Is it possible to change the updates of Spybot SD into a, as we call it in german, "Inkrementelles Verfahren"?

Wolfgang

wolfgang:

For those if us who don't speak German does "Inkrementelles Verfahren" mean "incremental procedure"?

I think, that is ok !

Wolf :)

Wolfgang's posting actually refers to "incremental updates".

- Instead of downloading a full 'payload' of the detection rules every time, just to download only what has changed since the last update.

It's possible Wolfgang, the real question is how difficult would it be and how much of a priority is it?

The issues with the exploding size of the Detections Updates has been discussed both here on the forums and by the Spybot Team for months. Since something like an incremental update capability would require a major re-write of the Integrated Update system within Spybot S&D, it's not likely we'll see such a change in other then a major release of the program. Since the main issue seen by most users has been 'Bad Checksum' errors due to overloaded update servers, that's where most of the effort has been placed recently.

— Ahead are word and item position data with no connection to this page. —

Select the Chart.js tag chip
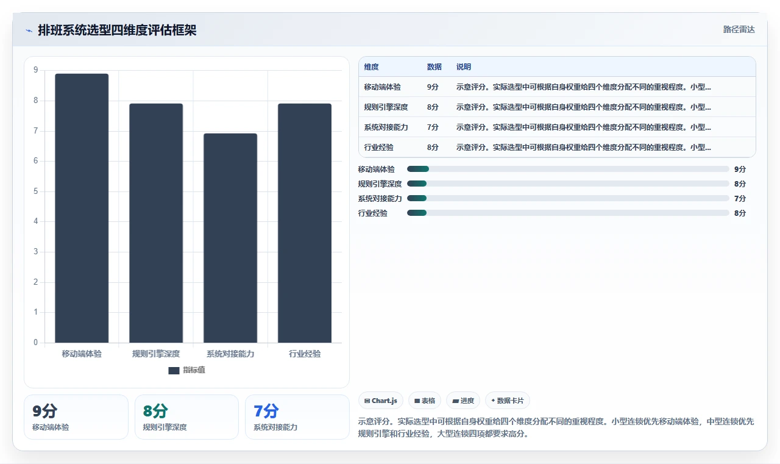pos(381,401)
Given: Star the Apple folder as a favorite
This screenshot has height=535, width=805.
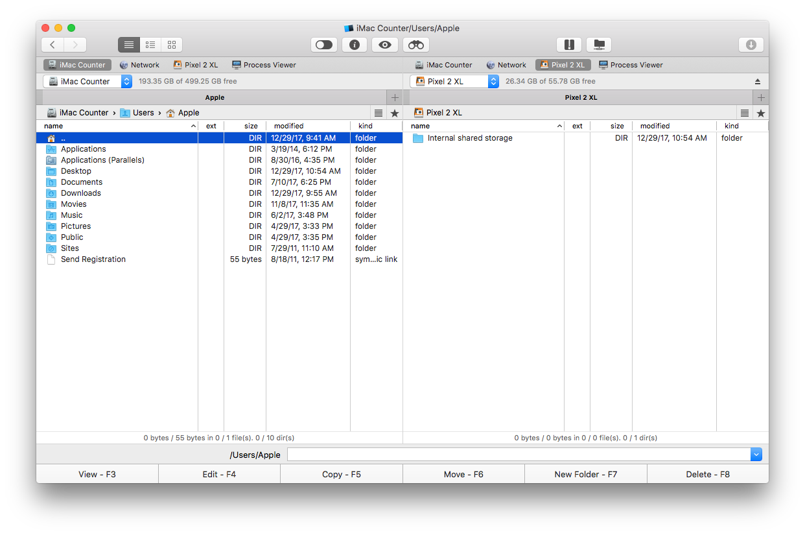Looking at the screenshot, I should [395, 112].
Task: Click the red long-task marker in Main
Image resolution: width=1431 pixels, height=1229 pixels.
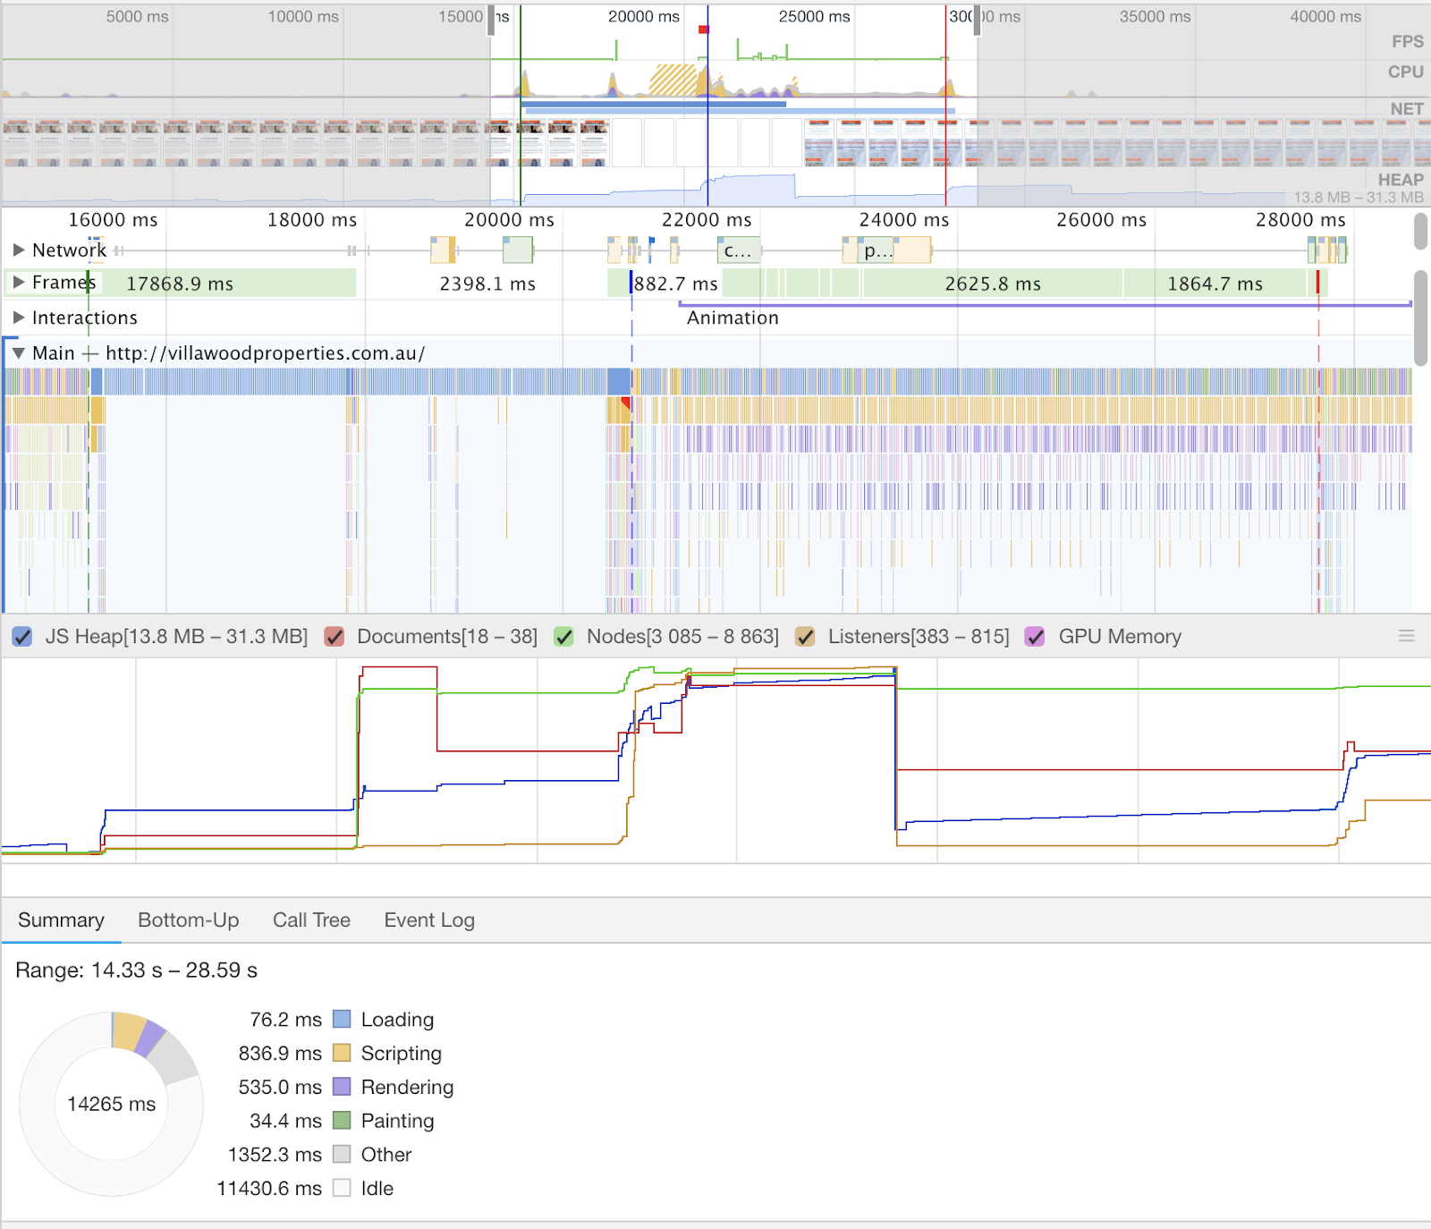Action: (626, 404)
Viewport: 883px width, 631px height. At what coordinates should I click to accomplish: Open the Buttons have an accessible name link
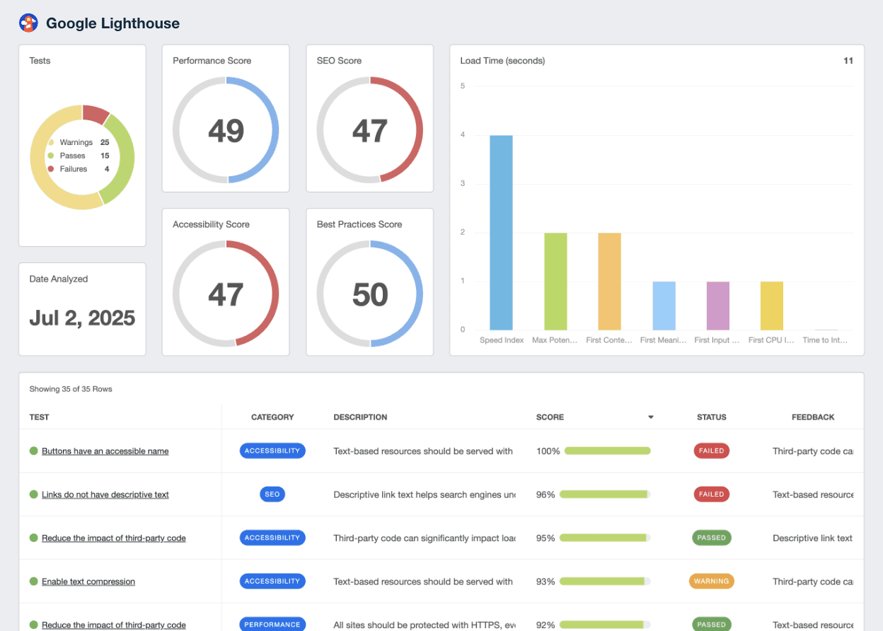pos(105,451)
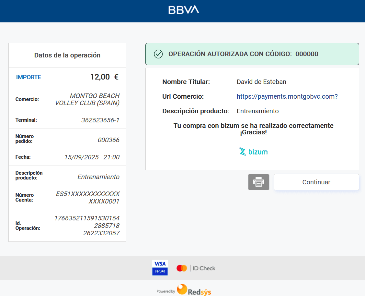Click the MONTGO BEACH VOLLEY CLUB merchant name

[87, 99]
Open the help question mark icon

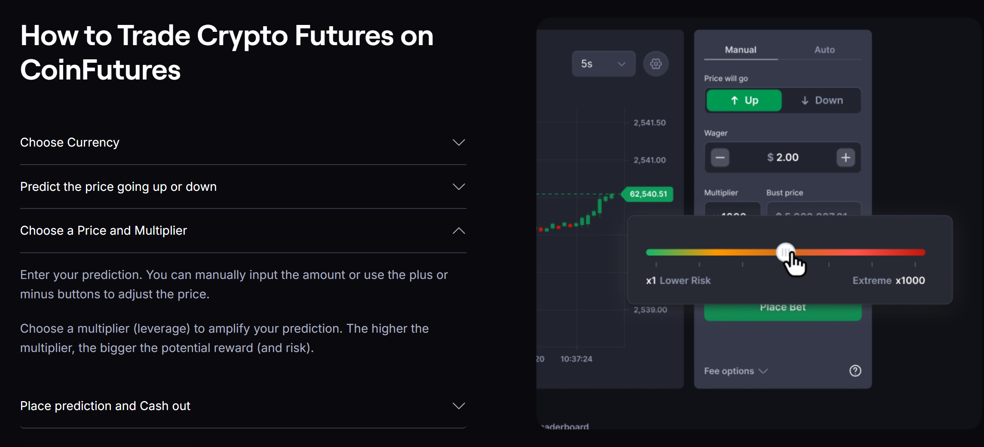pos(855,370)
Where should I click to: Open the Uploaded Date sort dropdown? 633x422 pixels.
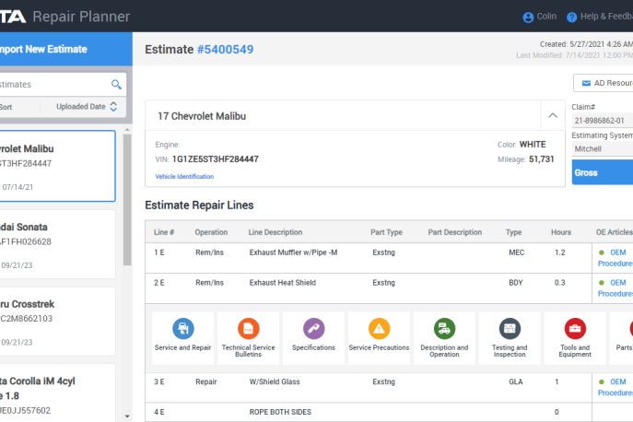point(87,107)
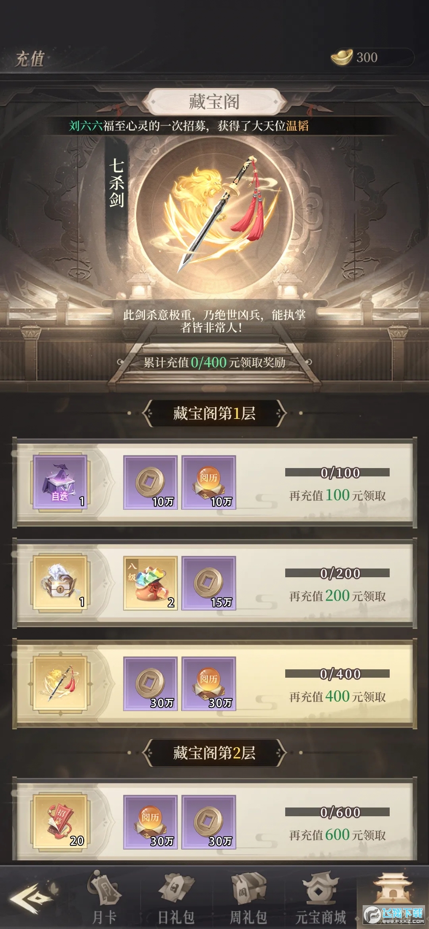Select the 15万 coin reward icon
The height and width of the screenshot is (929, 429).
tap(209, 583)
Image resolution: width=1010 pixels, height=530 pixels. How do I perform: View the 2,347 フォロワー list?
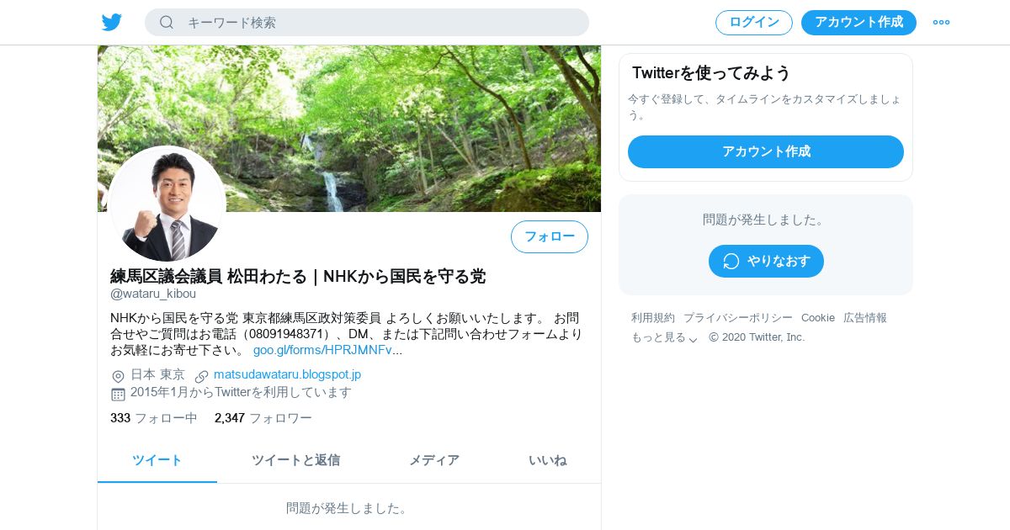point(263,418)
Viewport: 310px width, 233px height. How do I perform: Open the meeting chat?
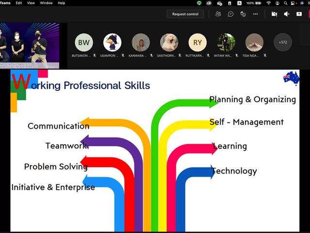click(231, 14)
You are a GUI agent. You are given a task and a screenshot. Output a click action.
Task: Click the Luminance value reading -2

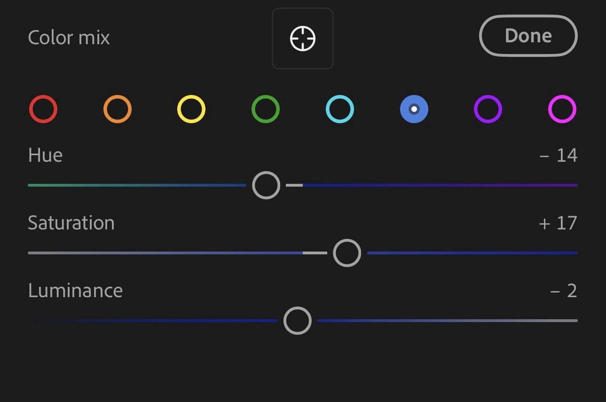[x=564, y=291]
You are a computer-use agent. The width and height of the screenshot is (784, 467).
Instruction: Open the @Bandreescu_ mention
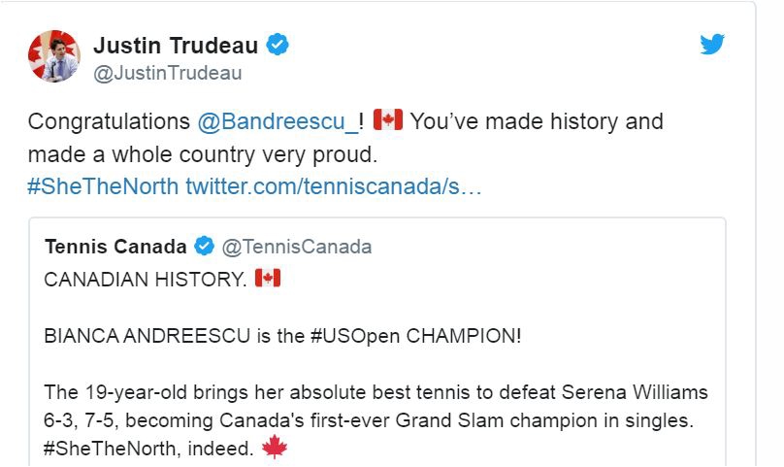tap(277, 122)
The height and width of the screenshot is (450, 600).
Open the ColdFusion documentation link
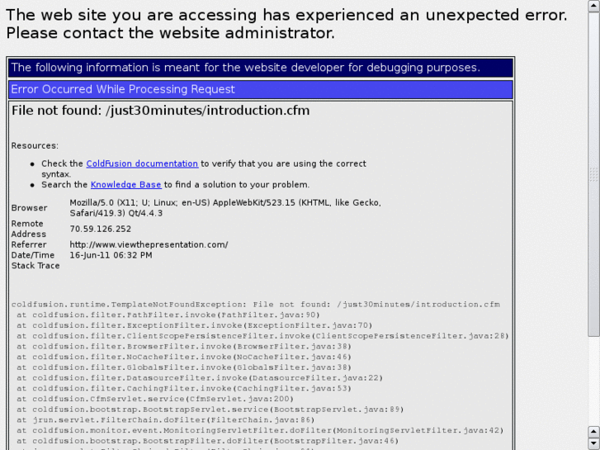(x=142, y=163)
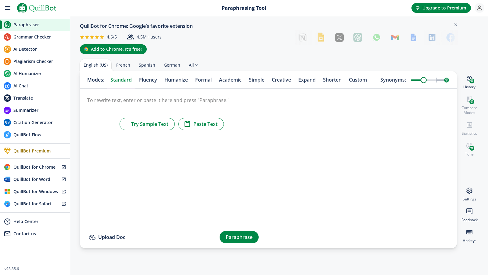Open the Tone analysis icon
The width and height of the screenshot is (488, 275).
pyautogui.click(x=469, y=146)

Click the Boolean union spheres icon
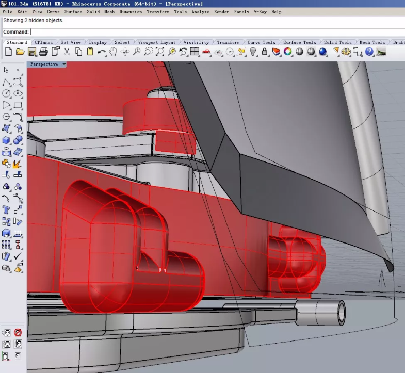point(18,140)
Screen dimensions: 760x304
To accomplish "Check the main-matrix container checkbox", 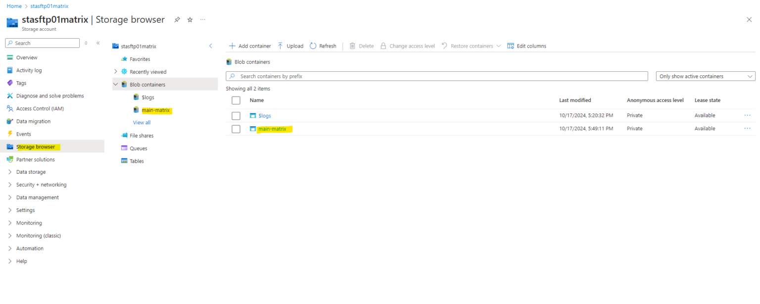I will point(236,128).
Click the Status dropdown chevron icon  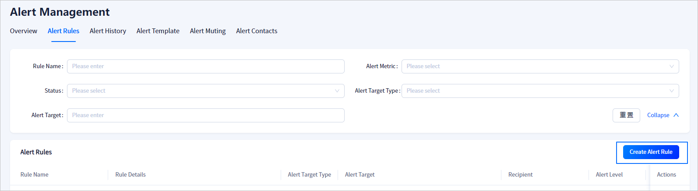pyautogui.click(x=337, y=91)
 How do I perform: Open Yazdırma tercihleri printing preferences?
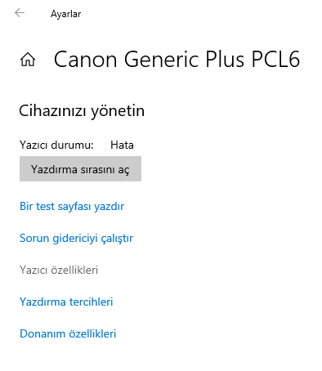tap(66, 302)

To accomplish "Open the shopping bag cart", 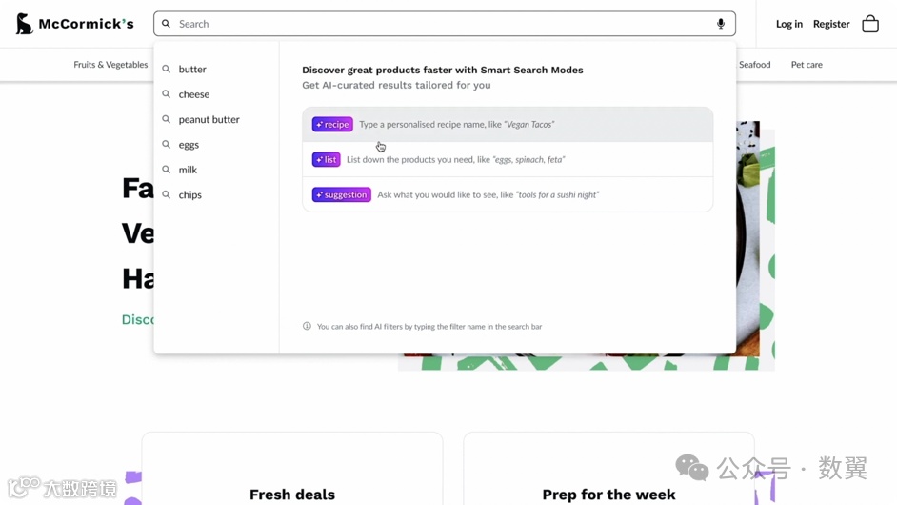I will [x=870, y=24].
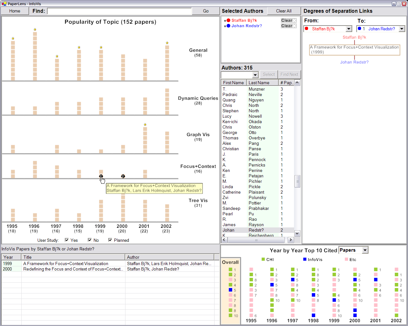The height and width of the screenshot is (326, 408).
Task: Click the star above the 1996 General bar
Action: pyautogui.click(x=35, y=30)
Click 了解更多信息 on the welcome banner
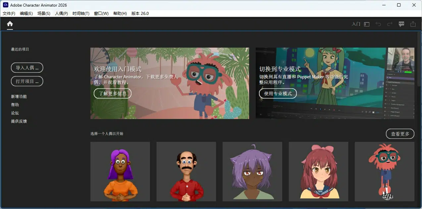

That's not to say it isn't important, since reducing the size of the required update would help not only those with a low bandwidth Internet connection, but also would reduce the overall load on the servers, which potentially helps everyone.

However, there is a basic problem with incremental updates and the current Intgrated Update system design. In an effort to protect the detections database the Spybot Team has created, the Includes files containing the detections are encrypted. This means that simple systems that append to the existing detections aren't possible currently.

Since the detections themselves aren't simply static 'signatures' like with antivirus, rather multiple combinations of registry and file descriptors, any change in these would require the re-release of that detection and thus at least that entire file. Even using an 'overlay' approach that could identify and delete out of date detections and replace them with newer updates would require the original file sizes to increase to include index identities and also increase overhead/delay during the database load at program startup.

With the existing design, the best that could be done is to update only those includes files (.SBI) that have changed. However, a quick glance shows that most or all of these currently change every week. So only a massive re-design of the entire database system might make it possible to create an effective incremental update system. Though I might be missing a simpler solution, I don't see a short term solution using incremental updates.